A magical moment for me is when musicians are playing a piece of music straight and then, either insinuatingly or with a mighty shift, they Africanize it. I heard that in church a lot and, in fact, it seems to be the norm for standard hymns: they start off as if they were in a Midwestern small town Methodist church but gradually shift it over to an African mode.
Two recorded examples I can think of are a recording of a church in Ghana playing Stand Up For Jesus in a lugubrious fashion, but then you hear a few notes on a talking drum, a handclap pattern starts, more drums with crossing rhythms, and the song has been transformed
Another example is from a video titled Da Me La Mano, about Cubans in New Jersey who support a rumba club.
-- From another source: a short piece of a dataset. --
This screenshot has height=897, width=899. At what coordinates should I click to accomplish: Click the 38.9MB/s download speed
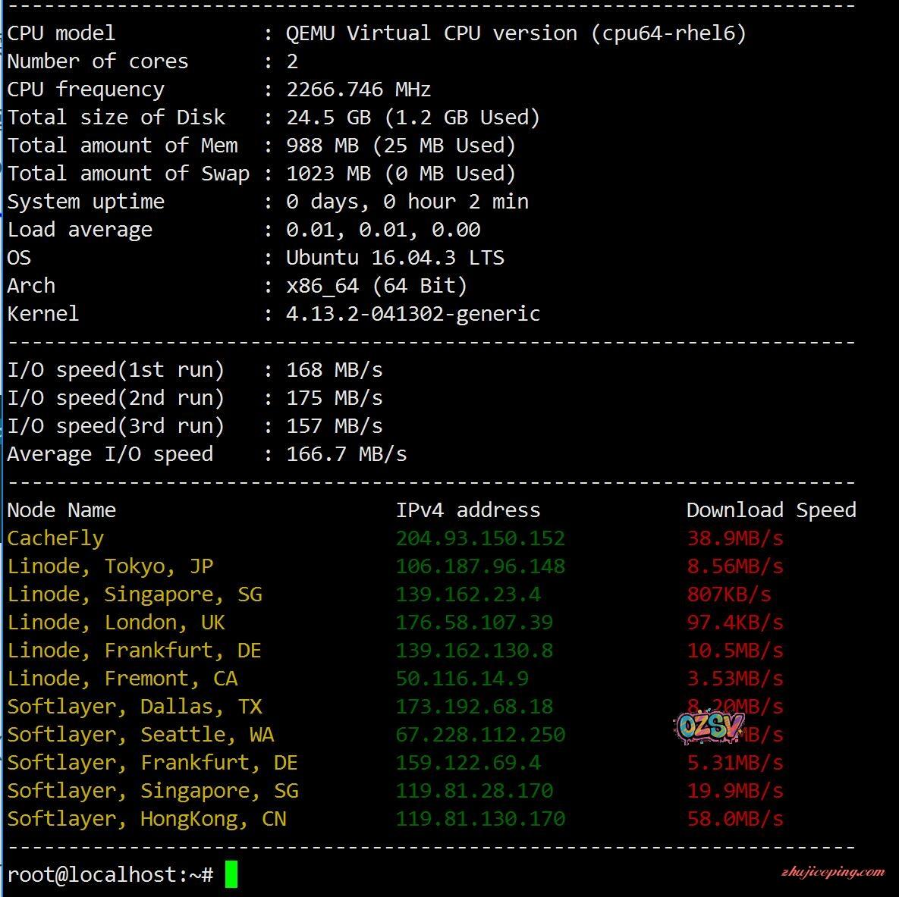(x=734, y=538)
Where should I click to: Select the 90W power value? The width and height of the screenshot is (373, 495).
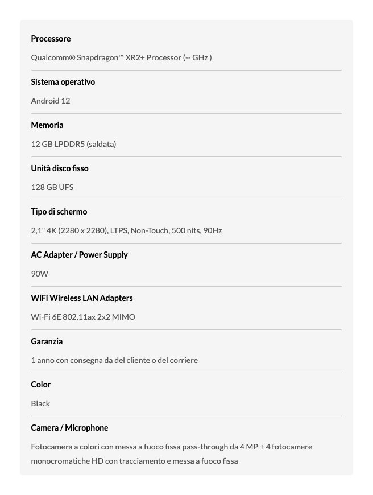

One of the musicians, a pianist, is showing the director of the video how the conservatory in Cuba taught them to play, very, very straight, sonatas, etc., and he illustrated what would happen if you snuck in a salsa chord, the piano fallboard* falling on his hands. But he continued playing for the video, ultimately turning the piece into a virtuosic riff in a totally salsa vein.
I’ll try to gather more, from my own collection and from YouTube and other net resources.
*I always called that the piano lid, but that is the large piece covering the innards, not the little hinged board that comes down to cover the keyboard. But I never heard the term ‘fallboard’.